What you need to do:
Your answer should hold exactly the lines from the one containing "FranckeArt Babunia Łóżko Metalowe 120x200cm Turkusowe" through the end of the material, and no others.

--- --- ---

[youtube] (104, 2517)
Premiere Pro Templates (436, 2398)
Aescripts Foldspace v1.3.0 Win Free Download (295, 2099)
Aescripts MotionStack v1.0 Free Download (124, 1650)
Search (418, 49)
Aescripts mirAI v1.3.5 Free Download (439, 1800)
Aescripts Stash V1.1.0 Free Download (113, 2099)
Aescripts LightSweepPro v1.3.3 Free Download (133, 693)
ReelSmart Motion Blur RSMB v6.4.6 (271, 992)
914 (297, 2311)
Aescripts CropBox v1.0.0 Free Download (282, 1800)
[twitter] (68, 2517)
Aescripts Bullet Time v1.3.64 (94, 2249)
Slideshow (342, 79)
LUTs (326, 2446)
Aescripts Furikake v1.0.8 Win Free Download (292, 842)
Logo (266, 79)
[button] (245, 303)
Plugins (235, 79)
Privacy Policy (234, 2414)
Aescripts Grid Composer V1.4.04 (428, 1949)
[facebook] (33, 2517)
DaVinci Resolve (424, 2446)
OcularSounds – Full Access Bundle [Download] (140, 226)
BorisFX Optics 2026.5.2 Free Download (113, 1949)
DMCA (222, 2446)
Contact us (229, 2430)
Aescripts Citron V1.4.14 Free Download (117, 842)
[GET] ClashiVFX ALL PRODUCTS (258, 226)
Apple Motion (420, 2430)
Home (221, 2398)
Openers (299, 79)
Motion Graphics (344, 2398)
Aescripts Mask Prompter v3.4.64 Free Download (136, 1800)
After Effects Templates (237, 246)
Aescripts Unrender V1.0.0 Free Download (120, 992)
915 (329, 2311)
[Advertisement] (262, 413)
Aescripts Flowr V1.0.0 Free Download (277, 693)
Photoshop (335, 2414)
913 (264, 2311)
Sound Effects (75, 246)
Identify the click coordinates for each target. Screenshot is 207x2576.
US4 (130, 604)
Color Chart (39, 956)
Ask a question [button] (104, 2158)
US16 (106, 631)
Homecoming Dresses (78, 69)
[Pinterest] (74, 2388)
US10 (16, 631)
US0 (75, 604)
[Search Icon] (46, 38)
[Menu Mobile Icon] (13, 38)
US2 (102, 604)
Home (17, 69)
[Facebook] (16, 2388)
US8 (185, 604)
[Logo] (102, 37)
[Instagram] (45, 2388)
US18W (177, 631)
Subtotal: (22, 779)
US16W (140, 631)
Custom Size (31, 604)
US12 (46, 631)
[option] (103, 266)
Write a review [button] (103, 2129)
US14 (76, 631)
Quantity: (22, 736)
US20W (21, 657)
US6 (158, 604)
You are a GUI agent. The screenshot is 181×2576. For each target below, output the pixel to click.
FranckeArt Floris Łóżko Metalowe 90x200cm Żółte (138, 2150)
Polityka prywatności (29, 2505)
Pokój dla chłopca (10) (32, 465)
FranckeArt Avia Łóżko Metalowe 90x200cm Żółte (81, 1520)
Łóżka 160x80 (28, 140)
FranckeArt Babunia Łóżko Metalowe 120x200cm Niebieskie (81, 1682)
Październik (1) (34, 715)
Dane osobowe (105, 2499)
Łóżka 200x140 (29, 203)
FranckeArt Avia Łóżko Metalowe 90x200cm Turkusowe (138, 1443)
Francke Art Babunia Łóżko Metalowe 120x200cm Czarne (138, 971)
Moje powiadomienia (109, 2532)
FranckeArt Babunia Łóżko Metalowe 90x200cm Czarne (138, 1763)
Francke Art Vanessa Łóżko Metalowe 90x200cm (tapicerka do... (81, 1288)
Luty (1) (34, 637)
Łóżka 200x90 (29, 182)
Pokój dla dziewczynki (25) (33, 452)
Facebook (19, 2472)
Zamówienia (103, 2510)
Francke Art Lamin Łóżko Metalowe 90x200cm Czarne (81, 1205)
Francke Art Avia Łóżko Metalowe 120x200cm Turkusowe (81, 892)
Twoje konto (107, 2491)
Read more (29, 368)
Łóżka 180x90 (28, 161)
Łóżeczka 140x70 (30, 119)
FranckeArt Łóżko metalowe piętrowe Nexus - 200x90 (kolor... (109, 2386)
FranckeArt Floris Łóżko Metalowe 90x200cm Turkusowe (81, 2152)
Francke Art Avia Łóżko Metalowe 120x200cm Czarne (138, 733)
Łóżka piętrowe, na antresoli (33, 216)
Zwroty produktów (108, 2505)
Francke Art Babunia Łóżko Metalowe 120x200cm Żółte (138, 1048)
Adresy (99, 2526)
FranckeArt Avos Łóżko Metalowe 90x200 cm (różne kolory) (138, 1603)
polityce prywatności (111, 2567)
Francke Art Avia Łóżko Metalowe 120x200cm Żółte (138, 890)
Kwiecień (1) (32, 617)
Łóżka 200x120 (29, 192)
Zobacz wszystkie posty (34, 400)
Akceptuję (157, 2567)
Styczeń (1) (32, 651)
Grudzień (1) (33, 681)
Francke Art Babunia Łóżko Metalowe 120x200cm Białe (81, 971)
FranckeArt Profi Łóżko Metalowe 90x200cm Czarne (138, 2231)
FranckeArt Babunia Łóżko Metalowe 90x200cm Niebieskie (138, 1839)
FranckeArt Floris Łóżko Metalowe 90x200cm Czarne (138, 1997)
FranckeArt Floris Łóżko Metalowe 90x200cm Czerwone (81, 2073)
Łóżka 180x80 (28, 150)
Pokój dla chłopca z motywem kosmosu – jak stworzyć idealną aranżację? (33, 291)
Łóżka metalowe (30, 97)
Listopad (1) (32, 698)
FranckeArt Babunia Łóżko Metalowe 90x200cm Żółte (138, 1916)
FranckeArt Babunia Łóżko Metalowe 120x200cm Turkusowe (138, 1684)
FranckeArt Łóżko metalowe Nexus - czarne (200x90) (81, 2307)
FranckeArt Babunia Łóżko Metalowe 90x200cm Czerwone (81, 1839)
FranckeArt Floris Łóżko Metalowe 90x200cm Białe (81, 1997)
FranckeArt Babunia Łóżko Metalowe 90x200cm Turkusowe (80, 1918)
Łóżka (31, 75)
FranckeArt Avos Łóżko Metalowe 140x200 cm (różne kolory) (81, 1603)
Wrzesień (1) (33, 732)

--- --- ---

Response for this exercise:
FranckeArt Babunia Łóżko Metalowe 120x200cm Turkusowe (138, 1684)
FranckeArt Łóżko metalowe Nexus - czarne (200x90) (81, 2307)
FranckeArt Babunia Łóżko Metalowe 90x200cm Czerwone (81, 1839)
FranckeArt Floris Łóżko Metalowe 90x200cm Białe (81, 1997)
FranckeArt Babunia Łóżko Metalowe 90x200cm Turkusowe (80, 1918)
Łóżka (31, 75)
FranckeArt Avos Łóżko Metalowe 140x200 cm (różne kolory) (81, 1603)
Wrzesień (1) (33, 732)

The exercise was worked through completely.